For tumor implantation, 4 mice for each condition were used. A total of 120,000 cells per mouse were injected in 7 μl PBS stereotactically into the brain (From bregma, AP: −2 mm, ML: 1.5 mm and from dura V: 2 mm). After injection, tumor growth was visualized using IVIS Lumina III Bioluminescence Imager. Accordingly, Fluc activity of tumors was measured by injecting mice with 150 μg/g body weight of D-Luciferin intraperitoneally. After repeated measurements of tumor growth for 75 days, mice were sacrificed, and brains were recovered with perfusion. Quantification of tumor progression was performed with GraphPad PRISM software. For histological analyses, 10 micron thick cryo-sections from tumors were stained with hematoxylin and eosin and imaged with Leica M205 FA Stereo microscope (Leica Microsystems).

For Temozolomide in vivo treatment, after tumor formation as gaged by Fluc imaging, mice were treated with 2 mg/kg DMSO or Temozolomide for 5 consecutive days. Growth was assessed by Fluc activity as described above. Statistical measurements were performed using ANOVA.

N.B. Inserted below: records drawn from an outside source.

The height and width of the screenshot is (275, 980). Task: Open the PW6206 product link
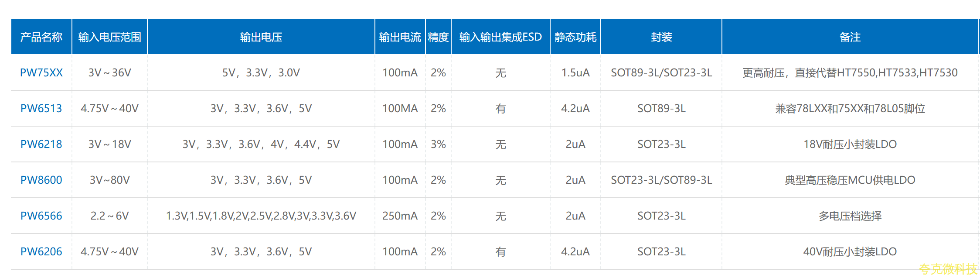41,251
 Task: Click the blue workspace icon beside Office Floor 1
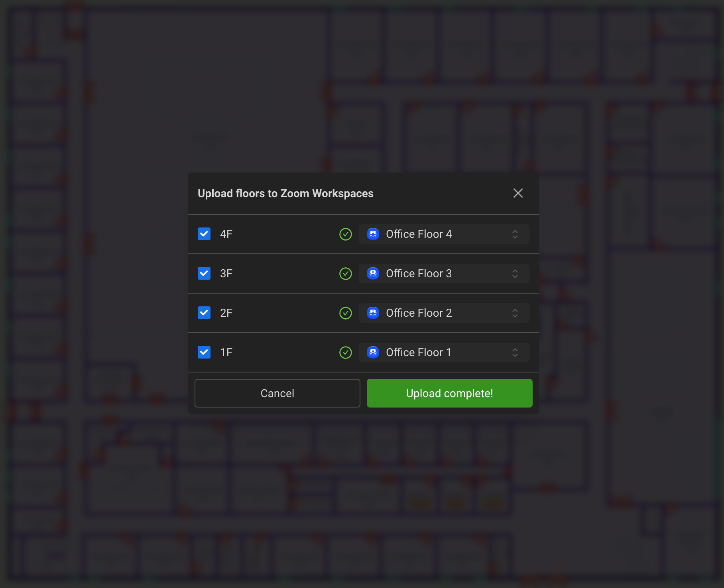[x=373, y=353]
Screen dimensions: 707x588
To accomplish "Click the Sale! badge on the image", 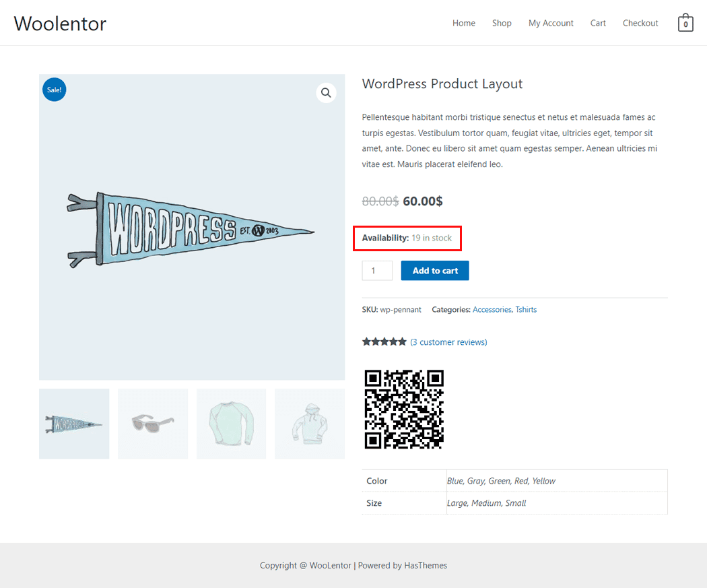I will [54, 90].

Drug Screening and Cell Viability Measurement

The drug library composed of 1,200 FDA (Food and Drug Administration of United States) approved drugs was purchased from Prestwick Chemical (France) as described (Senbabaoglu et al., 2016). Individual drugs, namely Astemizole, Camptothecine (S, +) Quinacrine dihydrochloride dihydrate, Mitoxantrone dihydrochloride, Doxorubicin, and Topotecan were supplied from Prestwick Chemicals.

For the high throughput drug screen, 384-well plates (Corning) were employed. Accordingly, KUGBM8-EF cells were automatically seeded to 384-well plates as 1,500 cells/40 μl/well via MultidropTM Combi Reagent Dispenser (Thermo Fisher Scientific). Next day, 50 μM drug plates were freshly prepared within EF medium and added to 384 well plates with an automated pipettor (MatrixTM Multichannel Electronic Pipettes, Thermo Fisher Scientific) for a final concentration of 5 μM. Each treatment was performed in quadruplicates. Cell viability was determined 3 days later. Changes in cell viability were measured by normalization to untreated controls. Statistical measurements were performed using t-test and IC50 of Temozolomide was calculated by Graphpad Prism with non-linear regression analysis.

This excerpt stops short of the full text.